Cleveland's dynamic running back duo of Nick Chubb and Kareem Hunt combined for almost 2,000 yards rushing last season, even though Chubb (1,067 yards) missed four games. Hunt (841 yards) has rushed for 1,000 yards just once in his career, when he gained 1,327 yards in 2017 as a rookie with the Kansas City Chiefs.
However, Hunt thinks Cleveland will be more explosive in Head Coach Kevin Stefanski's second year, and the 17-game schedule will give running backs an extra game to reach the 1,000-yard plateau.
"I believed it was possible last year, but some things happened," Hunt said via Dan Labbe of Cleveland.com. "We'll learn from it and get better and hopefully continue to put in good work this year. Whatever Stefanski calls, either Nick or I are going to make it work. It doesn't matter if we're on the field or not together, we're going to find a way to get the job done."
The 2019 Ravens were the last team to have two players rush for 1,000 yards when Lamar Jackson (1,206 yards) and Mark Ingram II (1,018 yards) did it. Before that, no team had done it since 2009 when the Carolina Panthers had Jonathan Stewart (1,133 yards) and DeAngelo Williams (1,117).
NFL Network's Bucky Brooks ranked Chubb and Hunt as the No. 2 “Batman & Robin” duo in the league entering the 2021 season.
Chubb is eligible to become a free agent following the 2022 season, and Hunt wants his running mate to sign a new deal so they can continue working together.
"Please pay that man," Hunt said. "He's a freak of nature. He's a brother to me, and I love what he does on and off the field."
Cincinnati Bengals: Tee Higgins 'Going to Be a Problem' for Defenses
Tee Higgins looks ready for a breakout season, according to Bengals Offensive Coordinator Brian Callahan.
Higgins made an immediate impact in 2020 with 67 catches for 908 yards and six touchdowns, finishing third among all rookies in receiving yards. Callahan has high expectations for the 6-foot-3, 220-pound target after watching his work during mandatory minicamp.
"He's markedly more explosive," Callahan said via Geoff Hobson of the Bengals’ website. "When you're a young player you sort of find your way through. I think he's found that. Now he knows what it takes to get to the next level of his game. He put all the work in to do it.

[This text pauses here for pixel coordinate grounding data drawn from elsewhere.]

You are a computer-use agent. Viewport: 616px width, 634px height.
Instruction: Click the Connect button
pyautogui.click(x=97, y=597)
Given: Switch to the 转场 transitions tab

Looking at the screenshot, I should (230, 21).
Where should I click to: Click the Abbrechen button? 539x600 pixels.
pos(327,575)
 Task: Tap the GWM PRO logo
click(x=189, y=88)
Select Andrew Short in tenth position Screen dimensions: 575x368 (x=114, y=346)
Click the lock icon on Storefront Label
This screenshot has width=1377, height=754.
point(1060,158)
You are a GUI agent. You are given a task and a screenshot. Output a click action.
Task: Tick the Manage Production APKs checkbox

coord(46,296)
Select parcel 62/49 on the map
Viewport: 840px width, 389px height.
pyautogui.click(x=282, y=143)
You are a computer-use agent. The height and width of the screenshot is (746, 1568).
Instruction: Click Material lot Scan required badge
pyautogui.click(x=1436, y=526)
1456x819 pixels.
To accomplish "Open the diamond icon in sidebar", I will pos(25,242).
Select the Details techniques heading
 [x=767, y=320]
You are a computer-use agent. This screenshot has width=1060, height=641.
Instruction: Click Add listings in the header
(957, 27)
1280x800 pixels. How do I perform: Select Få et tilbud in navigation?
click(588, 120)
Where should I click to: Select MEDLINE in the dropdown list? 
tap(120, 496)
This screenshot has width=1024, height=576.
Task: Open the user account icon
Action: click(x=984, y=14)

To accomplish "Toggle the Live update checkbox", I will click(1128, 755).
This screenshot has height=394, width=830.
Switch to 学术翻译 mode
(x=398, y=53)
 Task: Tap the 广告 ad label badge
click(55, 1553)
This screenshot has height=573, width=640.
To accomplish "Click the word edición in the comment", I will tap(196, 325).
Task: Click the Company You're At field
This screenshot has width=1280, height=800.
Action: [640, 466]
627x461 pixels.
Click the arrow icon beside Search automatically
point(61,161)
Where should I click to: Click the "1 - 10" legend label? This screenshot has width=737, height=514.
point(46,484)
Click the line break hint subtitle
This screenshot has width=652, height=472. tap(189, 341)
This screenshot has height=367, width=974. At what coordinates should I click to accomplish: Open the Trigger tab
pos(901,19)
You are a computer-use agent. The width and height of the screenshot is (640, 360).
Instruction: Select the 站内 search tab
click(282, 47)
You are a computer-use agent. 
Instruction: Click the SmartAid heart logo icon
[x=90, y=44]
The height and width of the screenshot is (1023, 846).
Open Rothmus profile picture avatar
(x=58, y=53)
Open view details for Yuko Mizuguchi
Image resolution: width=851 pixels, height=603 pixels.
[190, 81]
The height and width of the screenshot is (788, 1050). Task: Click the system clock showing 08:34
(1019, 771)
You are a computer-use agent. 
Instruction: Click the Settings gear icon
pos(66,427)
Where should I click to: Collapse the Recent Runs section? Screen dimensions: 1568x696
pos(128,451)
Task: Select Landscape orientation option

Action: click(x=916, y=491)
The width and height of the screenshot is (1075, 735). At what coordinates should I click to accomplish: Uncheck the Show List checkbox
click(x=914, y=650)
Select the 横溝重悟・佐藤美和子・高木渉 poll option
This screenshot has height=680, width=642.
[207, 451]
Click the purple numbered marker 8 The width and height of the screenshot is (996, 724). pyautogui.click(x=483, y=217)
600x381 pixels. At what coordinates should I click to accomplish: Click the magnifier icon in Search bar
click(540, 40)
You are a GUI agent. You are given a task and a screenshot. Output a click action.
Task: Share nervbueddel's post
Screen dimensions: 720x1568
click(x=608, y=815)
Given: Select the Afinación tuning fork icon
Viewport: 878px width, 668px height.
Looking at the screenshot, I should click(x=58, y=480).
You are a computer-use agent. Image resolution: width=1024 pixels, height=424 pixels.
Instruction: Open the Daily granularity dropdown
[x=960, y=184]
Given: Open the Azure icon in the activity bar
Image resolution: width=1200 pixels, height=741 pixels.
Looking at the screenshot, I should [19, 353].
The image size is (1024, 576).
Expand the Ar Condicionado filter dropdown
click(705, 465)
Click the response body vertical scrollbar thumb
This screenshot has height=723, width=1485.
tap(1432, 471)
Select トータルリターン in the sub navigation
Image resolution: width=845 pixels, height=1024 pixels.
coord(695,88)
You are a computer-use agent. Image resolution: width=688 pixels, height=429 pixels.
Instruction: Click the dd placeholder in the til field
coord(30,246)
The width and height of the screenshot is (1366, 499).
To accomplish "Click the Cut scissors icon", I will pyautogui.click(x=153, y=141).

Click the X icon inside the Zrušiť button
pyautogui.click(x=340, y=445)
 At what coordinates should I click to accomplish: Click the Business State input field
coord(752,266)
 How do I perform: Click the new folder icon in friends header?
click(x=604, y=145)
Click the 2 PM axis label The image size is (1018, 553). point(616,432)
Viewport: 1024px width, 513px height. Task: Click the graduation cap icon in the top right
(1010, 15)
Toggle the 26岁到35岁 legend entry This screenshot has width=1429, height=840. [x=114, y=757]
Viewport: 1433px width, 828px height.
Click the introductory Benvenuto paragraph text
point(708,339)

He's going to be a problem for defenses."
After taking Ja'Marr Chase with the fifth-[add]overall pick, the Bengals have an explosive wide receiver group on paper featuring Higgins, Chase and Tyler Boyd. Quarterback Joe Burrow was also impressed with Boyd at mandatory minicamp.
"He looks like a different guy out there," Burrow said. "We have some horses on offense that I'm really excited about. Tee's going to have a big year."
Pittsburgh Steelers: Offensive Line Changes Personnel and Mentality
The June 24 release of veteran right guard David DeCastro continued a volatile offseason for the Steelers' offensive line. Veteran tackle Alejandro Villanueva signed with the Ravens during free agency, long-time Steelers center Maurkice Pouncey retired, and free agent left guard Matt Feiler signed with the Los Angeles Chargers.
The contract of former Offensive Line Coach Shaun Sarrett was not renewed after the Steelers ranked last in rushing yards per game (84.4) in 2020. Pittsburgh is retooling its offensive line under the direction of new Offensive Line Coach Adrian Klemm, who wants his group to be aggressive and physical. Second-year guard Kevin Dotson said Klemm got his message across during OTAs and minicamp.
"I feel like there's a little more intensity," Dotson said via Brooke Pryor of ESPN.com. "It's more aggressive, more aggression. Even the way we come off blocks. There is no more getting behind people and blocking. It is more going down the middle of them."
Klemm is looking for the Steelers' offensive line to adopt his personality.
"I'm demanding of guys," Klemm said. "We laugh about it sometimes because I get after them. They're a reflection of me. We're a reflection of each other. I'm not going to accept subpar performances or effort. We're going to make mistakes sometimes, but one thing we're not going to do is get pushed around."